-------- Material shown

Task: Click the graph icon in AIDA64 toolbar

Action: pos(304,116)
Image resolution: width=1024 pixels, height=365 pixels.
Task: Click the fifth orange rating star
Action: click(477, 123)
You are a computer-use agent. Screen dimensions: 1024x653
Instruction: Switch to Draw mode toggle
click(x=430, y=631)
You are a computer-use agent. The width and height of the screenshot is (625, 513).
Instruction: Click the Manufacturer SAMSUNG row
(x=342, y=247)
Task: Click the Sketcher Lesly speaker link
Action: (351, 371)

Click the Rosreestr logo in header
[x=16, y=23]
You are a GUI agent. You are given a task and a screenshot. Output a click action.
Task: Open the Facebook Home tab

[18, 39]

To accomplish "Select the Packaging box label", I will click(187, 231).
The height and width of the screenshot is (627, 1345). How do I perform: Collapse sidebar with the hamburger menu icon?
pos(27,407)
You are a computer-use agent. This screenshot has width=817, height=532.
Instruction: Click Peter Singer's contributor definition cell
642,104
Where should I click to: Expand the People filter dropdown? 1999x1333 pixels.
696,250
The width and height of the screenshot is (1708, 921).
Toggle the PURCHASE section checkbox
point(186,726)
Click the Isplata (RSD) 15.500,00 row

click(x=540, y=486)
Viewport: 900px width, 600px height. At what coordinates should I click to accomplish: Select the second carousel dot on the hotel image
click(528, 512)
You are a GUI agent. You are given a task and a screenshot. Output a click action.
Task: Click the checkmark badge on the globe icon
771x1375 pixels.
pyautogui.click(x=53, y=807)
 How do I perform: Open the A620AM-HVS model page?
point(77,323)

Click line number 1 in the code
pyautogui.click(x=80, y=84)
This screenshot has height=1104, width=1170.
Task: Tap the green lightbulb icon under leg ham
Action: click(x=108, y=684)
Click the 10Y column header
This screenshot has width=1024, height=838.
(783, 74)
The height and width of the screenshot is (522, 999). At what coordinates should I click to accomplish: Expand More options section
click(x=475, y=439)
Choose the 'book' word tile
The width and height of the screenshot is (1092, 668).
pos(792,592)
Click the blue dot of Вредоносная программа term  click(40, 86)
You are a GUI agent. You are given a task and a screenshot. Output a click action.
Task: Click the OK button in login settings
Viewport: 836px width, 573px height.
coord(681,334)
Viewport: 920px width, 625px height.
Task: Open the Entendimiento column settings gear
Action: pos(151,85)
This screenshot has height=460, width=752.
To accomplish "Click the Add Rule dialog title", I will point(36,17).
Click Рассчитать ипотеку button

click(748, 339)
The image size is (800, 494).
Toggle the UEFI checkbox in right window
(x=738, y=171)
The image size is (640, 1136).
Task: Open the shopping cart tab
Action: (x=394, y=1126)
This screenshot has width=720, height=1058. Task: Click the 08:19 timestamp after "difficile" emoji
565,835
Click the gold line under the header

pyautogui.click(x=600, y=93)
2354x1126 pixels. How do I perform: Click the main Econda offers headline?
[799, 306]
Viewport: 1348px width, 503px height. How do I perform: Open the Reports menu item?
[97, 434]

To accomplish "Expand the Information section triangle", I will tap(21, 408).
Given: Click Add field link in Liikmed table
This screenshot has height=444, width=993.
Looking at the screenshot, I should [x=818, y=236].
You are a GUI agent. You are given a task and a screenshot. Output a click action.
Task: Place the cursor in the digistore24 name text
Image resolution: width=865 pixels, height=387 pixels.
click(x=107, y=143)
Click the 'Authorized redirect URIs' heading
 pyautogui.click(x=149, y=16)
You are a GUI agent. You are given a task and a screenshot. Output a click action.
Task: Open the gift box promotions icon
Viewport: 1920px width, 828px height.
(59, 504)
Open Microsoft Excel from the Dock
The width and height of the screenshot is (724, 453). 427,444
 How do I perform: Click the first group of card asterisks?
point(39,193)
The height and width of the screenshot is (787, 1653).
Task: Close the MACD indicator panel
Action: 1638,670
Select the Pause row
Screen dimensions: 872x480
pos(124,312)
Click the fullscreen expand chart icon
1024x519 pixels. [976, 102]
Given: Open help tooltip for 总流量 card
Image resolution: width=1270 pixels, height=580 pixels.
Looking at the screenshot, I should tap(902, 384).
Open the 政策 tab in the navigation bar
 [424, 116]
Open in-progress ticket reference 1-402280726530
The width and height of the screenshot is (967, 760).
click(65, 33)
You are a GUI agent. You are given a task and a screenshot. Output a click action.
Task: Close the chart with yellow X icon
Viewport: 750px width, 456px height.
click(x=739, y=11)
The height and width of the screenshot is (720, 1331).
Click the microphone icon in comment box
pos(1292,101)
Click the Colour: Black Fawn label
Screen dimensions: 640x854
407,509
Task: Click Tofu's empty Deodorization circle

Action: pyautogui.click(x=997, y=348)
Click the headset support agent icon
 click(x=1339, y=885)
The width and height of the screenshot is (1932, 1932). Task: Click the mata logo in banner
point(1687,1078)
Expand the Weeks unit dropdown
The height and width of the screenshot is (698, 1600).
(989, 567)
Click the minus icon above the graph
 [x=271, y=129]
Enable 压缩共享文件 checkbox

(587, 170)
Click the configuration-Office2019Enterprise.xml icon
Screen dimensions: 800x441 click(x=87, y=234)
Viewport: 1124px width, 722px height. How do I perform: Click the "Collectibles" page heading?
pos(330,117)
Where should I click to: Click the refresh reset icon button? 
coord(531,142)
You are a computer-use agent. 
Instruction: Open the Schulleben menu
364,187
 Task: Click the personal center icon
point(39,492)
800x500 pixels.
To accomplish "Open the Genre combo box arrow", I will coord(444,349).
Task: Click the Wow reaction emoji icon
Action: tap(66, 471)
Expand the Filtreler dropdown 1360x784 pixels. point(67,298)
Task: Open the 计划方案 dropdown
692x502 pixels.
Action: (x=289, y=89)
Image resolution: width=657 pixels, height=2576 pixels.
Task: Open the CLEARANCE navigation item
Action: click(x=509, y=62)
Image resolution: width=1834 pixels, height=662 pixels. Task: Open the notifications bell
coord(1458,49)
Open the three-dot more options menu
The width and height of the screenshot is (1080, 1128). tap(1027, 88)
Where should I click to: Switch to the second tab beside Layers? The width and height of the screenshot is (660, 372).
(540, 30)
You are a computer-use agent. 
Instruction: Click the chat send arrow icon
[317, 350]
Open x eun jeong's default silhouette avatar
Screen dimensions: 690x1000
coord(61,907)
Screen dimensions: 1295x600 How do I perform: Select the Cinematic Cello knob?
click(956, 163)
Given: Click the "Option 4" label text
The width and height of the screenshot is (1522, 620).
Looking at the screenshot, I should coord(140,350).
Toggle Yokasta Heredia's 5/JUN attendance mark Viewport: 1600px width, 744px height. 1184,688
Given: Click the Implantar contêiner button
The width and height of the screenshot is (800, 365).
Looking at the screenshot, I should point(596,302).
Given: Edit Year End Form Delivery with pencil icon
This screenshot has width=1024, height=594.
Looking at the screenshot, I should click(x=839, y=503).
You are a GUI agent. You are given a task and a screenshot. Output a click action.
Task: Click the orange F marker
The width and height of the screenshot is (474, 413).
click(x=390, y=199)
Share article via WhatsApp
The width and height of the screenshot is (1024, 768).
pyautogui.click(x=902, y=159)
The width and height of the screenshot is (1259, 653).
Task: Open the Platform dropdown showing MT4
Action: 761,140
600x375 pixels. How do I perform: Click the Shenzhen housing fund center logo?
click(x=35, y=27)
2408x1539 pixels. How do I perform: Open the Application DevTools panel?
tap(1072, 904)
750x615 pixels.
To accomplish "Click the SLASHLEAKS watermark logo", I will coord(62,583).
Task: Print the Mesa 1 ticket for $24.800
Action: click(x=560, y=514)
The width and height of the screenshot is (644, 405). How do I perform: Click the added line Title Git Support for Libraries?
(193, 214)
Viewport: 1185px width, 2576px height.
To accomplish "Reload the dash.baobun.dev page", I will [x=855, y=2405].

----------------

In full and without deviation, reproduce the entries above.

Task: Click the graph icon in AIDA64 toolbar

Action: pos(304,116)
Image resolution: width=1024 pixels, height=365 pixels.
Task: Click the fifth orange rating star
Action: click(477, 123)
You are a computer-use agent. Screen dimensions: 1024x653
Instruction: Switch to Draw mode toggle
click(x=430, y=631)
You are a computer-use agent. The width and height of the screenshot is (625, 513).
Instruction: Click the Manufacturer SAMSUNG row
(x=342, y=247)
Task: Click the Sketcher Lesly speaker link
Action: (351, 371)

Click the Rosreestr logo in header
[x=16, y=23]
You are a GUI agent. You are given a task and a screenshot. Output a click action.
Task: Open the Facebook Home tab

[18, 39]

To accomplish "Select the Packaging box label", I will click(187, 231).
The height and width of the screenshot is (627, 1345). How do I perform: Collapse sidebar with the hamburger menu icon?
pos(27,407)
You are a computer-use agent. This screenshot has width=817, height=532.
Instruction: Click Peter Singer's contributor definition cell
642,104
Where should I click to: Expand the People filter dropdown? 1999x1333 pixels.
696,250
The width and height of the screenshot is (1708, 921).
Toggle the PURCHASE section checkbox
point(186,726)
Click the Isplata (RSD) 15.500,00 row

click(x=540, y=486)
Viewport: 900px width, 600px height. At what coordinates should I click to accomplish: Select the second carousel dot on the hotel image
click(528, 512)
You are a GUI agent. You are given a task and a screenshot. Output a click action.
Task: Click the checkmark badge on the globe icon
771x1375 pixels.
pyautogui.click(x=53, y=807)
 How do I perform: Open the A620AM-HVS model page?
point(77,323)

Click line number 1 in the code
pyautogui.click(x=80, y=84)
This screenshot has height=1104, width=1170.
Task: Tap the green lightbulb icon under leg ham
Action: click(x=108, y=684)
Click the 10Y column header
This screenshot has width=1024, height=838.
(783, 74)
The height and width of the screenshot is (522, 999). At what coordinates should I click to accomplish: Expand More options section
click(x=475, y=439)
Choose the 'book' word tile
The width and height of the screenshot is (1092, 668).
pos(792,592)
Click the blue dot of Вредоносная программа term  click(40, 86)
You are a GUI agent. You are given a task and a screenshot. Output a click action.
Task: Click the OK button in login settings
Viewport: 836px width, 573px height.
coord(681,334)
Viewport: 920px width, 625px height.
Task: Open the Entendimiento column settings gear
Action: pos(151,85)
This screenshot has height=460, width=752.
To accomplish "Click the Add Rule dialog title", I will point(36,17).
Click Рассчитать ипотеку button

click(748, 339)
The image size is (800, 494).
Toggle the UEFI checkbox in right window
(x=738, y=171)
The image size is (640, 1136).
Task: Open the shopping cart tab
Action: (x=394, y=1126)
This screenshot has width=720, height=1058. Task: Click the 08:19 timestamp after "difficile" emoji
565,835
Click the gold line under the header

pyautogui.click(x=600, y=93)
2354x1126 pixels. How do I perform: Click the main Econda offers headline?
[799, 306]
Viewport: 1348px width, 503px height. How do I perform: Open the Reports menu item?
[97, 434]

To accomplish "Expand the Information section triangle", I will tap(21, 408).
Given: Click Add field link in Liikmed table
This screenshot has height=444, width=993.
Looking at the screenshot, I should [x=818, y=236].
You are a GUI agent. You are given a task and a screenshot. Output a click action.
Task: Place the cursor in the digistore24 name text
Image resolution: width=865 pixels, height=387 pixels.
click(x=107, y=143)
Click the 'Authorized redirect URIs' heading
 pyautogui.click(x=149, y=16)
You are a GUI agent. You are given a task and a screenshot. Output a click action.
Task: Open the gift box promotions icon
Viewport: 1920px width, 828px height.
(59, 504)
Open Microsoft Excel from the Dock
The width and height of the screenshot is (724, 453). 427,444
 How do I perform: Click the first group of card asterisks?
point(39,193)
The height and width of the screenshot is (787, 1653).
Task: Close the MACD indicator panel
Action: 1638,670
Select the Pause row
Screen dimensions: 872x480
pos(124,312)
Click the fullscreen expand chart icon
1024x519 pixels. [976, 102]
Given: Open help tooltip for 总流量 card
Image resolution: width=1270 pixels, height=580 pixels.
Looking at the screenshot, I should tap(902, 384).
Open the 政策 tab in the navigation bar
 [424, 116]
Open in-progress ticket reference 1-402280726530
The width and height of the screenshot is (967, 760).
click(65, 33)
You are a GUI agent. You are given a task and a screenshot. Output a click action.
Task: Close the chart with yellow X icon
Viewport: 750px width, 456px height.
click(x=739, y=11)
The height and width of the screenshot is (720, 1331).
Click the microphone icon in comment box
pos(1292,101)
Click the Colour: Black Fawn label
Screen dimensions: 640x854
407,509
Task: Click Tofu's empty Deodorization circle

Action: pyautogui.click(x=997, y=348)
Click the headset support agent icon
 click(x=1339, y=885)
The width and height of the screenshot is (1932, 1932). Task: Click the mata logo in banner
point(1687,1078)
Expand the Weeks unit dropdown
The height and width of the screenshot is (698, 1600).
(989, 567)
Click the minus icon above the graph
 [x=271, y=129]
Enable 压缩共享文件 checkbox

(587, 170)
Click the configuration-Office2019Enterprise.xml icon
Screen dimensions: 800x441 click(x=87, y=234)
Viewport: 1124px width, 722px height. How do I perform: Click the "Collectibles" page heading?
pos(330,117)
Where should I click to: Click the refresh reset icon button? 
coord(531,142)
You are a computer-use agent. 
Instruction: Open the Schulleben menu
364,187
 Task: Click the personal center icon
point(39,492)
800x500 pixels.
To accomplish "Open the Genre combo box arrow", I will coord(444,349).
Task: Click the Wow reaction emoji icon
Action: tap(66, 471)
Expand the Filtreler dropdown 1360x784 pixels. point(67,298)
Task: Open the 计划方案 dropdown
692x502 pixels.
Action: (x=289, y=89)
Image resolution: width=657 pixels, height=2576 pixels.
Task: Open the CLEARANCE navigation item
Action: click(x=509, y=62)
Image resolution: width=1834 pixels, height=662 pixels. Task: Open the notifications bell
coord(1458,49)
Open the three-dot more options menu
The width and height of the screenshot is (1080, 1128). tap(1027, 88)
Where should I click to: Switch to the second tab beside Layers? The width and height of the screenshot is (660, 372).
(540, 30)
You are a computer-use agent. 
Instruction: Click the chat send arrow icon
[317, 350]
Open x eun jeong's default silhouette avatar
Screen dimensions: 690x1000
coord(61,907)
Screen dimensions: 1295x600 How do I perform: Select the Cinematic Cello knob?
click(956, 163)
Given: Click the "Option 4" label text
The width and height of the screenshot is (1522, 620).
Looking at the screenshot, I should coord(140,350).
Toggle Yokasta Heredia's 5/JUN attendance mark Viewport: 1600px width, 744px height. 1184,688
Given: Click the Implantar contêiner button
The width and height of the screenshot is (800, 365).
Looking at the screenshot, I should point(596,302).
Given: Edit Year End Form Delivery with pencil icon
This screenshot has width=1024, height=594.
Looking at the screenshot, I should click(x=839, y=503).
You are a GUI agent. You are given a task and a screenshot. Output a click action.
Task: Click the orange F marker
The width and height of the screenshot is (474, 413).
click(x=390, y=199)
Share article via WhatsApp
The width and height of the screenshot is (1024, 768).
pyautogui.click(x=902, y=159)
The width and height of the screenshot is (1259, 653).
Task: Open the Platform dropdown showing MT4
Action: 761,140
600x375 pixels. How do I perform: Click the Shenzhen housing fund center logo?
click(x=35, y=27)
2408x1539 pixels. How do I perform: Open the Application DevTools panel?
tap(1072, 904)
750x615 pixels.
To accomplish "Click the SLASHLEAKS watermark logo", I will coord(62,583).
Task: Print the Mesa 1 ticket for $24.800
Action: click(x=560, y=514)
The width and height of the screenshot is (644, 405). How do I perform: Click the added line Title Git Support for Libraries?
(193, 214)
Viewport: 1185px width, 2576px height.
To accomplish "Reload the dash.baobun.dev page", I will [x=855, y=2405].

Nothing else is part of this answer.